«Не правда ли, жить стоит. Новое, что только мерещилось как мечта, как неземное, несбыточное, вырисовывается все больше и больше — социализм.
Мы летим в истории — старое, обычное для глаза осталось позади. Новые формы, новая жизнь, новые обычаи, новые люди…»
«Революционеры! Вся революция поставлена на карту. Всемирный капитал послал против вас своих сынов. Широкой волной вливаются враги в сердце свободы. Пощады здесь нет никому. Все, что прекрасно, все, что лучшее, — все гибнет здесь от врагов свободы…
Я обращаюсь к вам: скажите, в ком сердце революционера, кто не торгует волею, собой, что делать? Стать ли нам на колени и умереть рабами золота или победить?
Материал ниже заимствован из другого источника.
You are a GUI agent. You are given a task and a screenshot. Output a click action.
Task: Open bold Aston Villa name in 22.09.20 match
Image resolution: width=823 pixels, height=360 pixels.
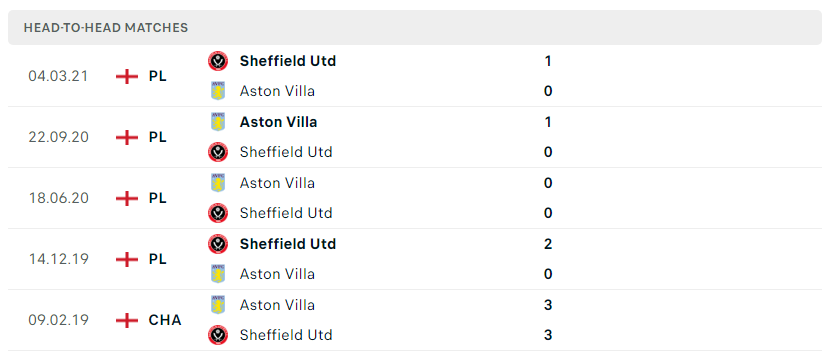click(x=278, y=122)
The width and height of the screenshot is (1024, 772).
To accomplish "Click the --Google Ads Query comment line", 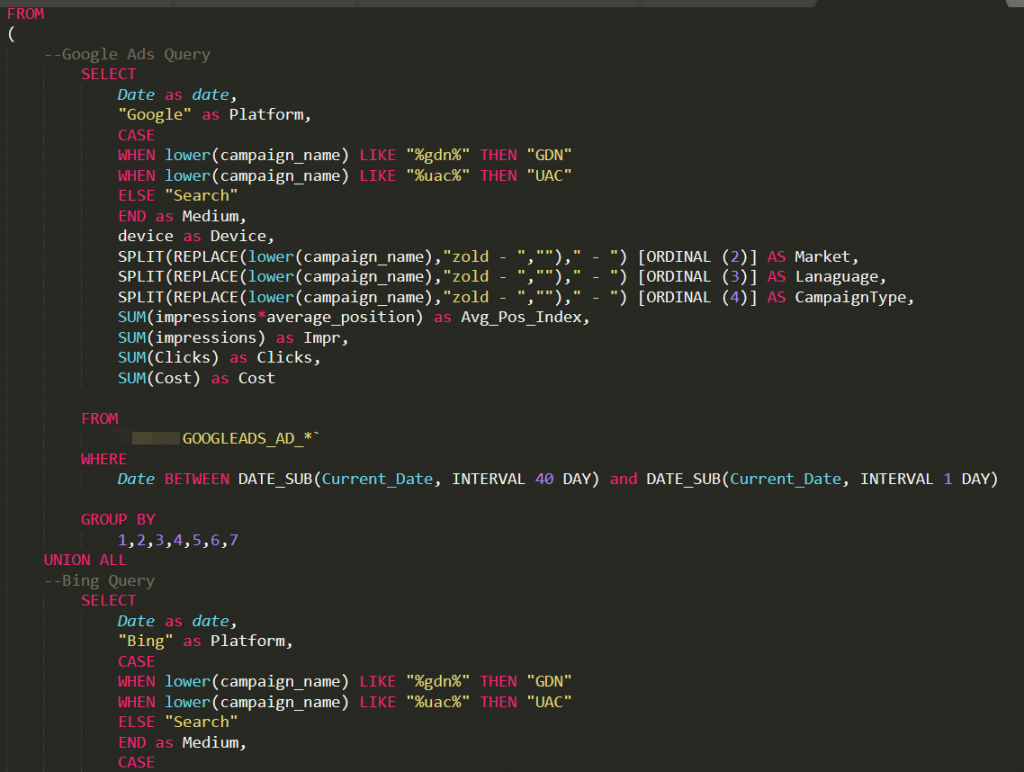I will pyautogui.click(x=127, y=54).
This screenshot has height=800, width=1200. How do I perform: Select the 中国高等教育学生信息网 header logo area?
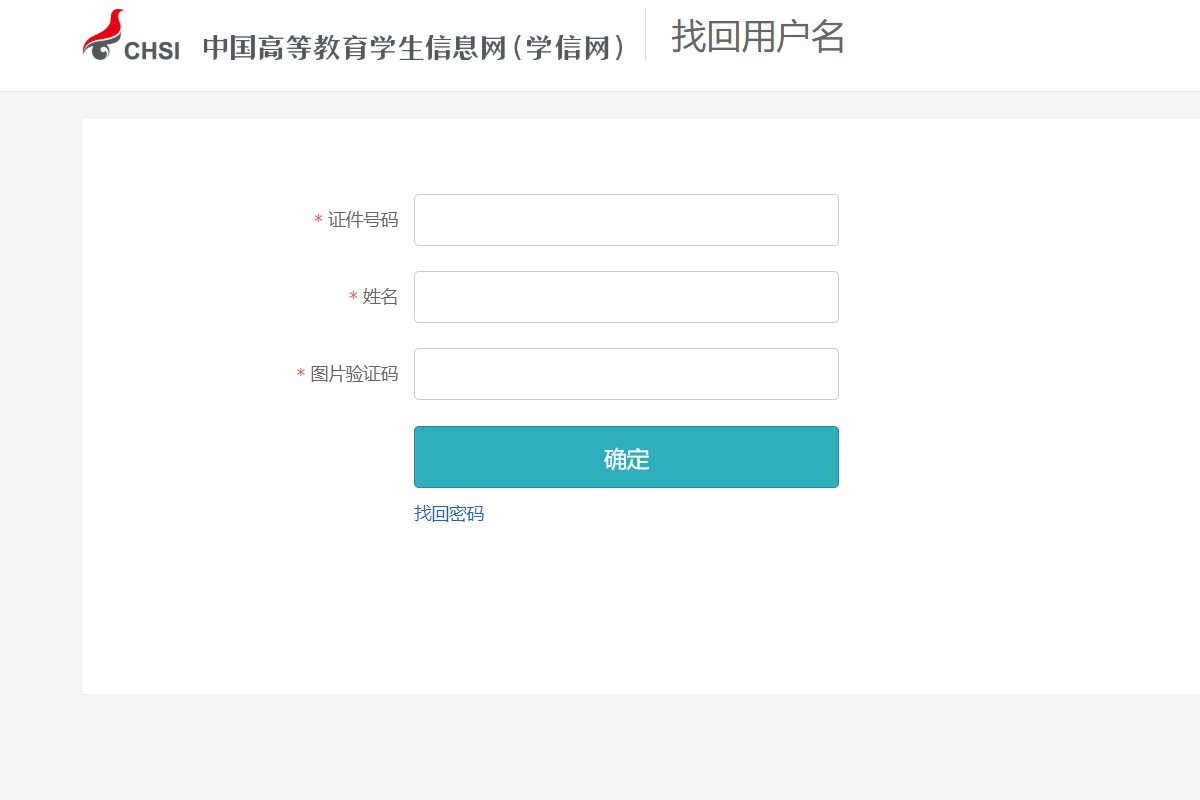(415, 44)

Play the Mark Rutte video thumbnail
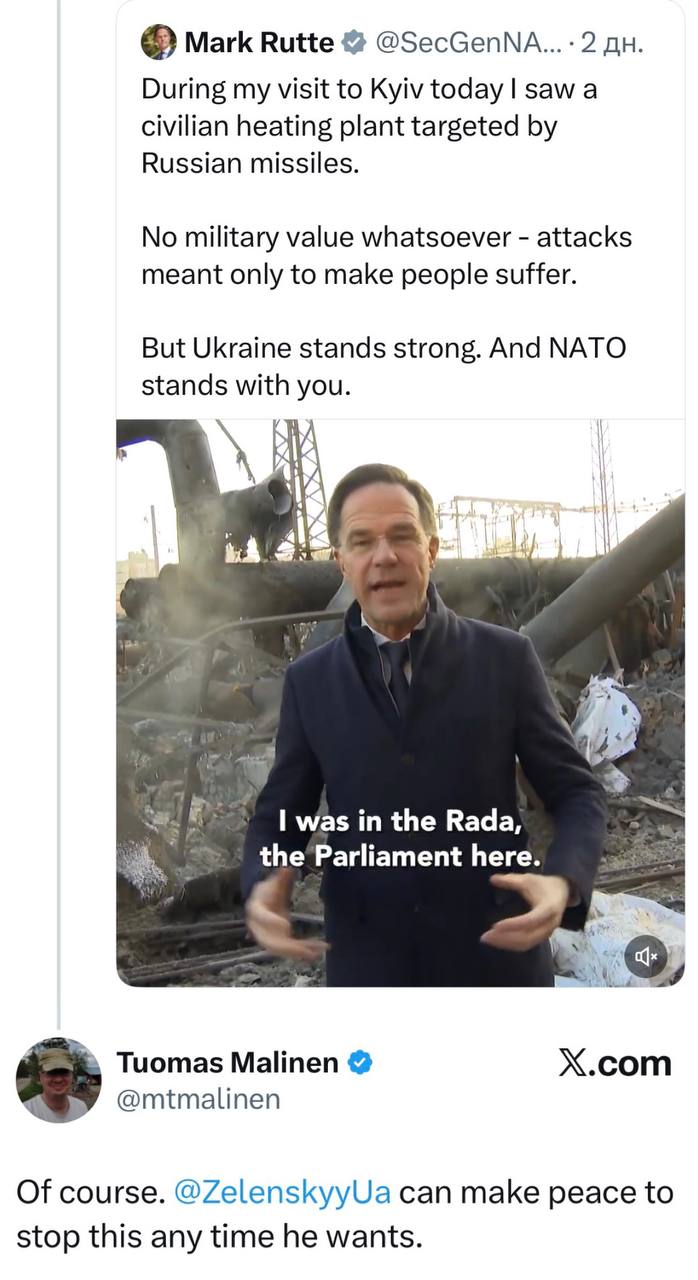point(400,650)
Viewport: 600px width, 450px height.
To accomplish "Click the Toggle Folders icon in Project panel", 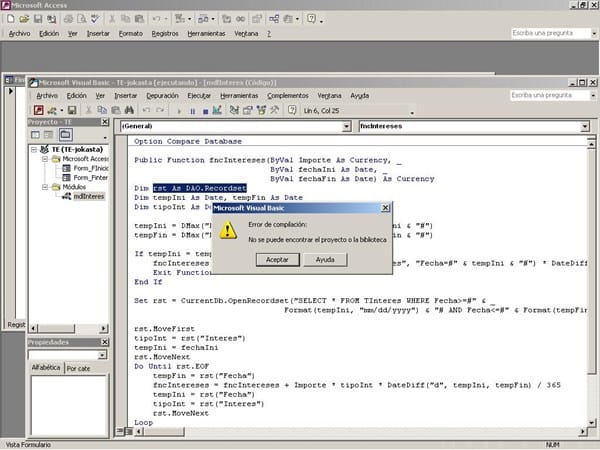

Нет, граждане, вы должны поклясться победить! Вы должны, это ваш закон. Ни падению, ни смерти нет места. Только победа!!!
К оружию, граждане!»
Это уже написано в дни гражданской войны. Весной 1918 года Анатолий оканчивает первые артиллерийские курсы в Москве, и летом мы его видим на Северном фронте. В августе 1918 года он участвует в речных боях Северо-Двинской флотилии, командует пароходом «Сильный». Отцу — лаконичное сообщение: «Дорогой батька!.. Был в девяти речных боях. Но пока все обошлось благополучно… Настроение твердое…» Р. С. Землячка писала: «Анатолий попал на Северный фронт в самый тяжелый момент. Работа в прифронтовой полосе, среди разрозненных, плохо дисциплинированных красноармейских частей была крайне тяжела: темнота крестьянской массы, кругом восстания, повстанцы, хорошо вооруженные и очень многочисленные (восставали большие волости с 25-тысячным населением). Анатолий неустанно, день и ночь бегал по деревням, устраивал митинги, выступал сам, посылал агитаторов. И крестьяне любили его: кое-где он покрикивал, терроризировал, арестовывал, но чаще всего с особенной лаской старшего и с веселостью ребенка обращал в «нашу веру».
Как только стихло на Северном фронте, он отправляется на Южный и там сражается до конца. Участвует во взятии Калача, воюет в Донбассе, назначается комиссаром экспедиционных войск по подавлению восстания казаков на Дону.
Время было горячее и, к сожалению, не располагало к письмам. Сохранилось лишь еще одно деловое письмо Анатолия Попова в Москву в Совнарком, озаглавленное «Краткие тезисы тактики и мероприятий при обратном завоевании Донской области», где он высказывает свои мысли по поводу положения на Дону.
«Удержание власти в Донской области и предотвращение новых восстаний возможно при следующих условиях:
1) массовая посылка коммунистов,
2) стройное и авторитетное проведение организации власти, сосредоточенной в одних руках (узком коллективе, не зависящем от штаба Южного фронта),
3) обеспечить власть достаточной военной силой,
4) безусловная эвакуация всех пленных казаков,
5) удаление всех организаторских элементов: офицерства, урядников и т. д.,
6) минимальное количество расстрелов и при непременном условии ясности причин их.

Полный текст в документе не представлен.